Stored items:

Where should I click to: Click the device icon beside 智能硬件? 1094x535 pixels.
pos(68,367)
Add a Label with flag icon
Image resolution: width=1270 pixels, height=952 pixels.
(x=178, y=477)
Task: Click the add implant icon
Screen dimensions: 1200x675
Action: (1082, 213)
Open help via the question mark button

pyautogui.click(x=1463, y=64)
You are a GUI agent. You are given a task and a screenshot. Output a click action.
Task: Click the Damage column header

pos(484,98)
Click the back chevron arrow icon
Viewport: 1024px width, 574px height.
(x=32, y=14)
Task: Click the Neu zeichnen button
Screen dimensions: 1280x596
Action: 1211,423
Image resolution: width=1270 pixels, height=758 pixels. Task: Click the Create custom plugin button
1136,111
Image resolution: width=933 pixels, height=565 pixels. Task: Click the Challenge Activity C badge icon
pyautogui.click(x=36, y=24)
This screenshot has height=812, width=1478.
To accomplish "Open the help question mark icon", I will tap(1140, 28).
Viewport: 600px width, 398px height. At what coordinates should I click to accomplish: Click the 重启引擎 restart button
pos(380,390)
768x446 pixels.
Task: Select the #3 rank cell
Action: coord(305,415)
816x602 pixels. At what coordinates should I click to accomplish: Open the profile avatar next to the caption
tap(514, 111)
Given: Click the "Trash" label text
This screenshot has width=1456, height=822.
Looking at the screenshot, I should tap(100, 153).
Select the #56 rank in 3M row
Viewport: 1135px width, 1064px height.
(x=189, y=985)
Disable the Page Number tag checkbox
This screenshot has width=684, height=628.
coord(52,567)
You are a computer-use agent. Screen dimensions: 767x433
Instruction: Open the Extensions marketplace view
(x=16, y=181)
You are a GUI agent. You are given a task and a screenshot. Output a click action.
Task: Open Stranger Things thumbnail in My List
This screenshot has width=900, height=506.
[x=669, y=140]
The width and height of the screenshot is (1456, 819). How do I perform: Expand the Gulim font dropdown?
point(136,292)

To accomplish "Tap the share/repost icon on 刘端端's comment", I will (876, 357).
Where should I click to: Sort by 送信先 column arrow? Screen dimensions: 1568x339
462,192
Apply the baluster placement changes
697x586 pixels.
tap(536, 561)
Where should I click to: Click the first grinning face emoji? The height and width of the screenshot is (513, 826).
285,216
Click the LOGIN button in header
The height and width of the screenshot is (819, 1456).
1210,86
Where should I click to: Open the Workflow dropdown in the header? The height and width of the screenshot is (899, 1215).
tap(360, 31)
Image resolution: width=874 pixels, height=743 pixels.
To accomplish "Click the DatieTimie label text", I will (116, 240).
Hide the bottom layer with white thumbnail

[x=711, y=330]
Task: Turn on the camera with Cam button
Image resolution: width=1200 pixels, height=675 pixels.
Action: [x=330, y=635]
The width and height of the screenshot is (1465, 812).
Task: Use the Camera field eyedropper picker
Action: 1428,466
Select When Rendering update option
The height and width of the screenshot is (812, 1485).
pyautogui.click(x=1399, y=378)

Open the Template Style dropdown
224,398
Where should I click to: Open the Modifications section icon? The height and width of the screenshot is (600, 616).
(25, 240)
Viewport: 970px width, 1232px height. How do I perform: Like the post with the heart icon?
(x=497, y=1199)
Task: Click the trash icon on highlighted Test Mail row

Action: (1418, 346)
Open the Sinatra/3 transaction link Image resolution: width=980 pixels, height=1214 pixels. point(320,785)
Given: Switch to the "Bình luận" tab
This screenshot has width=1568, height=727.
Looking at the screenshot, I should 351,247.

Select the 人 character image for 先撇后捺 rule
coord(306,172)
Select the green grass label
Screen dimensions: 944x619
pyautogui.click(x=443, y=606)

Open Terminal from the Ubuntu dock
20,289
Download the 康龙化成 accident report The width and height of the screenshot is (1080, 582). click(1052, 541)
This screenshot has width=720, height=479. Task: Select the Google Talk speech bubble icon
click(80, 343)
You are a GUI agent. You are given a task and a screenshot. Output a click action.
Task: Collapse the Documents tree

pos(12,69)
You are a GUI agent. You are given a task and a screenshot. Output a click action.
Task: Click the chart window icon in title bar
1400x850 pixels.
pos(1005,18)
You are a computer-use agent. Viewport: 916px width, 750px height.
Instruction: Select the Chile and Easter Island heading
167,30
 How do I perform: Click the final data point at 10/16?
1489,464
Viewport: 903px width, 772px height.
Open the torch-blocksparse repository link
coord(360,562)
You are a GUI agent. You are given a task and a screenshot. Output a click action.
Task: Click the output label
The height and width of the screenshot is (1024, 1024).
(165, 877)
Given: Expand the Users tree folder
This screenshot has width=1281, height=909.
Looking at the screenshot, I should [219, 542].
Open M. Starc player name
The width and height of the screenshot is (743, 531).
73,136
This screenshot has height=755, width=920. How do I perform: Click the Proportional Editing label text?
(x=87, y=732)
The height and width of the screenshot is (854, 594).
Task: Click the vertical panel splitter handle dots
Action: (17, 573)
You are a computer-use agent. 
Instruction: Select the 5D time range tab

Task brief:
Update the records starting at the beginning and ending at the line that contains "Action: coord(305,415)", replacing "Screen dimensions" with "Display size" and leaving everything else unchanged.

Solution to this problem:
Where should I click to: Click the device icon beside 智能硬件? 1094x535 pixels.
pos(68,367)
Add a Label with flag icon
Image resolution: width=1270 pixels, height=952 pixels.
(x=178, y=477)
Task: Click the add implant icon
Display size: 1200x675
Action: (1082, 213)
Open help via the question mark button

pyautogui.click(x=1463, y=64)
You are a GUI agent. You are given a task and a screenshot. Output a click action.
Task: Click the Damage column header

pos(484,98)
Click the back chevron arrow icon
Viewport: 1024px width, 574px height.
(x=32, y=14)
Task: Click the Neu zeichnen button
Display size: 1280x596
Action: 1211,423
Image resolution: width=1270 pixels, height=758 pixels. Task: Click the Create custom plugin button
1136,111
Image resolution: width=933 pixels, height=565 pixels. Task: Click the Challenge Activity C badge icon
pyautogui.click(x=36, y=24)
This screenshot has height=812, width=1478.
To accomplish "Open the help question mark icon", I will tap(1140, 28).
Viewport: 600px width, 398px height. At what coordinates should I click to accomplish: Click the 重启引擎 restart button
pos(380,390)
768x446 pixels.
Task: Select the #3 rank cell
Action: coord(305,415)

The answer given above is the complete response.